Figure 2.

TNFα increases oxidative phosphorylation in quiescent astrocytes. (A) Astrocytes were left untreated (white symbols) or stimulated with TNFα (10 ng/mL for 24 h) (red) and then the realtime oxygen consumption rate (OCR) was measured using the Seahorse XF analyzer. Data are normalized to total protein (μg) present in the wells at the end of the analysis and represent at least 3 independent experiments. (B) Combined OCR measurements from technical replicates in 3 separate experiments are shown as mean ± SEM for the replicates; each symbol represents one well. P-values were calculated using mixed model nested t-tests. (C) Astrocytes were left untreated (white symbols) or stimulated with TNFα (10 ng/mL for 24 h) (red) and then the realtime extracellular acidification rate (ECAR) was measured. Data are normalized to total protein (μg) per well and represent at least 3 independent experiments. (D) Combined ECAR measurements from technical replicates in 2 separate experiments are shown as mean ± SEM for the replicates; each symbol represents one well.

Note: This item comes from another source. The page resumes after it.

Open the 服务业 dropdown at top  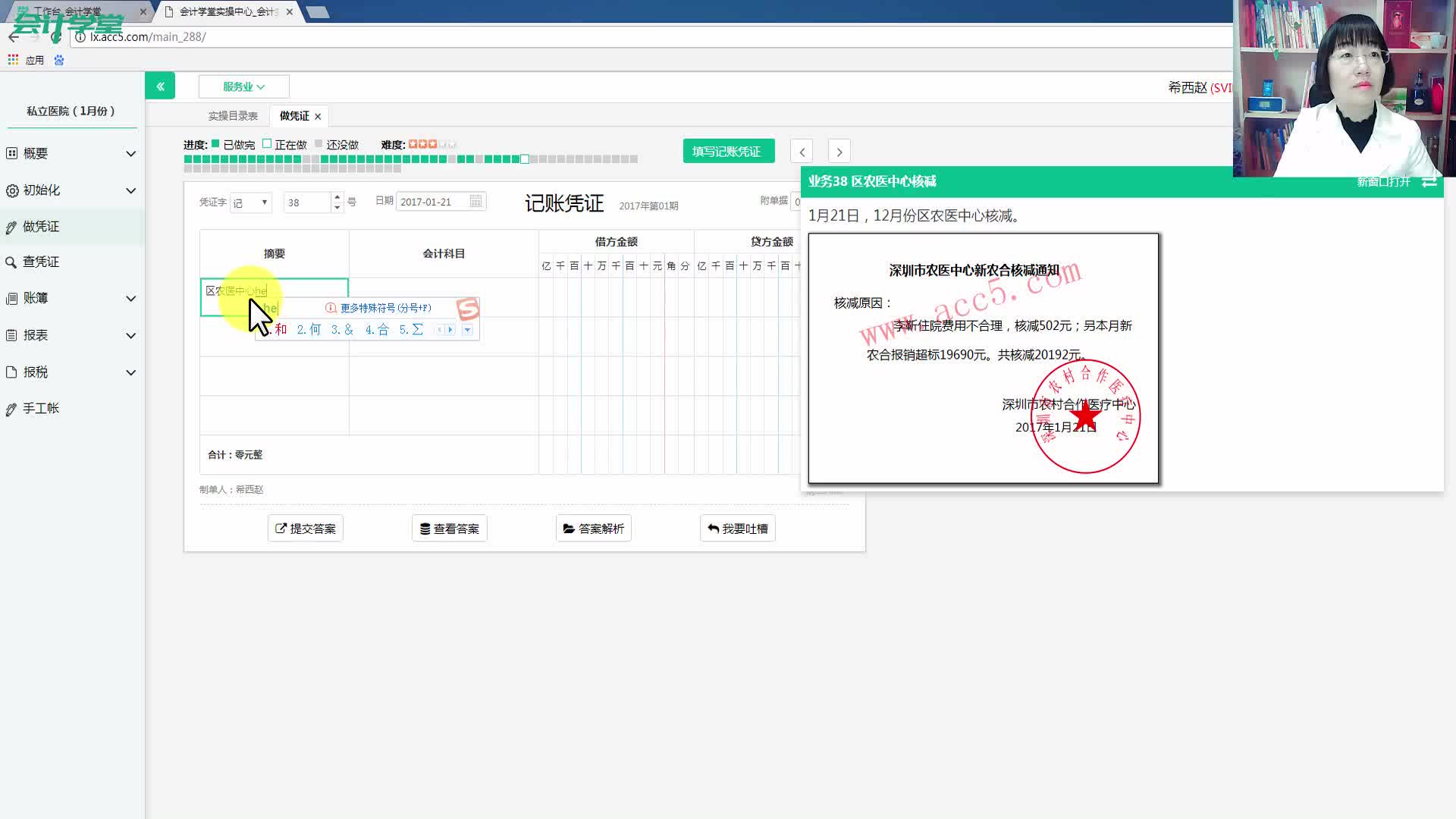[243, 86]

P-values were calculated using mixed model nested t-tests. (E) The contribution of glycolytic or mitochondrial ATP production was analyzed by Seahorse in quiescent cells stimulated with TNFα (10 ng/mL for 24 h) (red) or vehicle (DMSO; white). Data are normalized to total protein and shown as mean ± SEM from at least 6–8 replicates in two separate experiments. P-values were calculated using mixed model nested t-tests. (F) The ratio of mitochondrial ATP production rate to glycolytic ATP production rate was calculated in at least 8 technical replicates in 3 separate experiments and shown as mean ± SEM for the replicates. P-value was calculated using mixed model nested t-tests.